In a different vein, another way that programmers often “hide” their secrets is through environmental variables, and one of the worst ways to do it is by putting your secrets into your .bashrc file. Although some may disagree, using environmental variables as a way to hold your secrets is generally bad practice.

However, putting your environmental variables into your .bashrc is absolutely catastrophically bad practice. The worst part is that the majority of online tutorials will actually tell you to do this (there’s a reason why people use key vaults and secret managers!)

So why does this make you susceptible to getting hacked? Because by putting your environmental variables into your .bashrc, you are injecting your environmental variables into every single process that runs on your user. If even a single one of these processes, or one of their child processes dies, they will almost certainly dump or log their environmental variables in some way, and once this happens, your secrets are now visible in your logs/log files. Boom. Your secrets are now in plain-sight.
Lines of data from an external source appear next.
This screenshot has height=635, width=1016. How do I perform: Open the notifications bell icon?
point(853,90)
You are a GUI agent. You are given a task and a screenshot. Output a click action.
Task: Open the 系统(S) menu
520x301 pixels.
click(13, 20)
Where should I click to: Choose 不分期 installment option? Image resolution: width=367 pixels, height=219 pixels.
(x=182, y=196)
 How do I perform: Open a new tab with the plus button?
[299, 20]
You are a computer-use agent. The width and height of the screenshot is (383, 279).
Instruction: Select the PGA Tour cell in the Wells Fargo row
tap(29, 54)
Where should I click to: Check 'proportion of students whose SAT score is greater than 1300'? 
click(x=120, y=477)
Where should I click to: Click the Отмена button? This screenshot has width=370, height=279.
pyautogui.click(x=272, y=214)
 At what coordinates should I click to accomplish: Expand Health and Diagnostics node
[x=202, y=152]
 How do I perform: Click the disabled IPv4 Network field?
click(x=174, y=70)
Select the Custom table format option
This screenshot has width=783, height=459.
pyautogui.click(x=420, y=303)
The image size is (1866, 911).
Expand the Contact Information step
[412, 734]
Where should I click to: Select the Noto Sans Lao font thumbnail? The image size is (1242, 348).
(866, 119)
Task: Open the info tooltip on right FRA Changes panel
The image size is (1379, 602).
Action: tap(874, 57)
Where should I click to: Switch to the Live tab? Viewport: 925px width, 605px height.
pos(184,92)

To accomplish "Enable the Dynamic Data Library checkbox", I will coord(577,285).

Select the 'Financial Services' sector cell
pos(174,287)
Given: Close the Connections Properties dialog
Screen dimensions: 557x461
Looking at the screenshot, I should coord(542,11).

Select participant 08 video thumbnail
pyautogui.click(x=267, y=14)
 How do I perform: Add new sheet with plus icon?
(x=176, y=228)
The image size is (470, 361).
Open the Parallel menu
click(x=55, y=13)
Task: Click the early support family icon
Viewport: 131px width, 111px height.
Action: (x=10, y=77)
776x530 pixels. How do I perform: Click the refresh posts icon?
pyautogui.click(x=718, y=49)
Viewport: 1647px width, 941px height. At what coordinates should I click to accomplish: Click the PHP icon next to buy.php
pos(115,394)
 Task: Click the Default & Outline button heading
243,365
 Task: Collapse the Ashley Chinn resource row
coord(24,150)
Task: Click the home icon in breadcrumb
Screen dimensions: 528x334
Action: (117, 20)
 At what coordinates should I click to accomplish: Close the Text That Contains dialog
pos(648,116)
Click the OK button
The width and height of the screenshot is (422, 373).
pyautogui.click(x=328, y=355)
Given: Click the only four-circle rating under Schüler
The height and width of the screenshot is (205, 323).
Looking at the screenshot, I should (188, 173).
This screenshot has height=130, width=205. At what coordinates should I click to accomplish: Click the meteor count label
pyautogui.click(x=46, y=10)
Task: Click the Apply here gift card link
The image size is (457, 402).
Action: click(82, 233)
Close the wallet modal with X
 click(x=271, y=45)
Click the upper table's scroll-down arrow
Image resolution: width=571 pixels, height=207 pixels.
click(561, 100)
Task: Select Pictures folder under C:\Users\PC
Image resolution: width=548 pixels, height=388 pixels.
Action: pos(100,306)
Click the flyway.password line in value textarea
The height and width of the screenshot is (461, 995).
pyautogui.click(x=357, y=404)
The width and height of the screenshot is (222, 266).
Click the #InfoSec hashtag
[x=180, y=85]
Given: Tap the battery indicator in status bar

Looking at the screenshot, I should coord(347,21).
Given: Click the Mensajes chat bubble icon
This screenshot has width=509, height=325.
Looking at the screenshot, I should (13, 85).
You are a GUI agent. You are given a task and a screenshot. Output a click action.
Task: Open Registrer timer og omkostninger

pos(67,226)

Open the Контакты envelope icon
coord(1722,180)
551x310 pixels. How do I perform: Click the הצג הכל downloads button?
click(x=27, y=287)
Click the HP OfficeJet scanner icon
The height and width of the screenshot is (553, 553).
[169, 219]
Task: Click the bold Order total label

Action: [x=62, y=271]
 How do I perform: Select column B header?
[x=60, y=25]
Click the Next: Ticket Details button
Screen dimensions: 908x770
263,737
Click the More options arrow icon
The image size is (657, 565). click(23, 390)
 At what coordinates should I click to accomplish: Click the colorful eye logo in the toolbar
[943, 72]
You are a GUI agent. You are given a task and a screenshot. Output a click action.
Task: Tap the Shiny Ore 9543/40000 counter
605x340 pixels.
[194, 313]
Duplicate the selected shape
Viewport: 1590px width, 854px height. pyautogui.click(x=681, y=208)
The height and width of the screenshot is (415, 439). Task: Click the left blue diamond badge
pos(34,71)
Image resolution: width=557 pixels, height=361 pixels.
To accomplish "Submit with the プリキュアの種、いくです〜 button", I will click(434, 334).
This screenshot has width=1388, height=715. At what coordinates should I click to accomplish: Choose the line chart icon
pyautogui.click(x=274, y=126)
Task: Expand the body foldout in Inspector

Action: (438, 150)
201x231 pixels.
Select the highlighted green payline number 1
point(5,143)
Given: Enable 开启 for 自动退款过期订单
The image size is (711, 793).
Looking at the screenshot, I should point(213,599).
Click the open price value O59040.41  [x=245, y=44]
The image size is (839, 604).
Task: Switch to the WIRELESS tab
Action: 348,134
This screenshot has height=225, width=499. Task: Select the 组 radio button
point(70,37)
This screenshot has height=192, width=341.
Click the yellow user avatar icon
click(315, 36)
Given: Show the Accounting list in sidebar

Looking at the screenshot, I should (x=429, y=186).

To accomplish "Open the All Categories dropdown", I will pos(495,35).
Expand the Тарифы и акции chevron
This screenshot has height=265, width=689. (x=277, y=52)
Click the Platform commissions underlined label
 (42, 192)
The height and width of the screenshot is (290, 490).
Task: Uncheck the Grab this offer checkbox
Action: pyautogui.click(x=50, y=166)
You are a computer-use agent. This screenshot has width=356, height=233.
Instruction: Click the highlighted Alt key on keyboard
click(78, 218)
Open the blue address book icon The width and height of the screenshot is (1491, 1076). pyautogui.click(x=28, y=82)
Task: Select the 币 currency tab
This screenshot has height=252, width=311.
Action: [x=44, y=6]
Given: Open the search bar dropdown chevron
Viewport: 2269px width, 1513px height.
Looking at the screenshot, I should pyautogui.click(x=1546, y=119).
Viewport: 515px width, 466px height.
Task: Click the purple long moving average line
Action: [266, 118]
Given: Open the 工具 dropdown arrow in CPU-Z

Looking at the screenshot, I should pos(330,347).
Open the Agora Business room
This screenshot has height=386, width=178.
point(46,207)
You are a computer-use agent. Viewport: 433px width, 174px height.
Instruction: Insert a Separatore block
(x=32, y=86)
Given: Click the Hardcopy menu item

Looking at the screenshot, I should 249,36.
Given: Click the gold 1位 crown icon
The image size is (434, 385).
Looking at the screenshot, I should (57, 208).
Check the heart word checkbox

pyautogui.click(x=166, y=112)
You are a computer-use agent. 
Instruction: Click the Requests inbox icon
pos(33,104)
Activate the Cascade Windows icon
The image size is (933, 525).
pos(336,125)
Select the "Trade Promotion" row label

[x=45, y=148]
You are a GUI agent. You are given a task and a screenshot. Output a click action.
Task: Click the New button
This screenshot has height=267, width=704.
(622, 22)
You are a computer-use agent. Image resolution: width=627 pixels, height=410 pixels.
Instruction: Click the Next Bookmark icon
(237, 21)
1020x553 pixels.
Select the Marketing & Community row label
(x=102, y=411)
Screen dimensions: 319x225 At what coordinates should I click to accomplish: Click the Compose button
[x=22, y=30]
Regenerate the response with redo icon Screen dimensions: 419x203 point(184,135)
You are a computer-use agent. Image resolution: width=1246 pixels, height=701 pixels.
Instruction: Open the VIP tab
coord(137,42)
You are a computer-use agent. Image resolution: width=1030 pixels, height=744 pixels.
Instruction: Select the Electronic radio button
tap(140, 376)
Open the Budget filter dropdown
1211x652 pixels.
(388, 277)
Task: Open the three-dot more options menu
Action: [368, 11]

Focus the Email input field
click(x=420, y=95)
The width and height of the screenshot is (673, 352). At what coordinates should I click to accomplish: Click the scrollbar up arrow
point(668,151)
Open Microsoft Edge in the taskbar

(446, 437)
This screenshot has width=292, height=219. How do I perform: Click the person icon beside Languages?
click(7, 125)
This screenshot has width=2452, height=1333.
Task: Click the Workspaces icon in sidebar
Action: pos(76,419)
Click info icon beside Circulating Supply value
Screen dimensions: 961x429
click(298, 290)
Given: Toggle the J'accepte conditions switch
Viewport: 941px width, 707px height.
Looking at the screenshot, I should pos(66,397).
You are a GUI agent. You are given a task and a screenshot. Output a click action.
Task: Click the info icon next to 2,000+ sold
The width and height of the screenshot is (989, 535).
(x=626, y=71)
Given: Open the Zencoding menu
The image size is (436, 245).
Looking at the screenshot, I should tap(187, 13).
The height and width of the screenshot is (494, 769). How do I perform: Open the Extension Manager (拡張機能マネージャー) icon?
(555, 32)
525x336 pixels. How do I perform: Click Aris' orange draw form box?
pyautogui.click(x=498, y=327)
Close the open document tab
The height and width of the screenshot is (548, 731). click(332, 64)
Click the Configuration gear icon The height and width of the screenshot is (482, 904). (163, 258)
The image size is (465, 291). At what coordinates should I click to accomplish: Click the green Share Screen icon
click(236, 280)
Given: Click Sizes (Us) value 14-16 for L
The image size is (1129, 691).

For a more detailed explanation, check out what Diogo Monica, former security lead of Docker, has to say about this.

Method #3 – Forget About Getting Hacked Online, Get Hacked In-Person

Having your data leaked by online hackers is one thing, but what about getting hacked in-person?

It might sound strange, after all, when was the last time someone got hacked in-person? But getting hacked in-person is actually quite easy. All you have to do is scribble down your company’s passwords onto a piece of paper, or maybe a Post-it note.

Remember that the oldest surviving piece of paper, the Missal of Silos, still exists even after a thousand years, while the oldest known electronic computer, the Eniac Computer, has only existed for a measly 75 years. Therefore, a piece of paper is more durable than a computer, which is why you should be storing your passwords on Post-it notes, rather than something like LastPass.

Now that your password is in the physical realm, where it can safely survive for another thousand years under the right conditions, all you have to do is record a video of yourself with your password in the background. If a video is too difficult, you can alternatively take a photo instead.

Once your password has been leaked to the internet, your company will have successfully been hacked.


Getting hacked can be hard, but as long as you follow this guide, it’s as easy as 1-2-3. Just remember that there are more ways to get hacked than the ones listed above.

If you’re finding that getting hacked is just too easy, you can up the difficulty by using key vaults/secret managers, squashing commits in pull requests, and using static-code analyzers to check for leaked secrets. And most important of all, check your logs for secrets. Secrets should never show up in your logs, because logs are generally publicly visible (ie; in a dashboard or error tracking service).

Now that you know how to get hacked in record time, I challenge you to flip this article on its head, and see how long you can go without getting hacked. Good luck!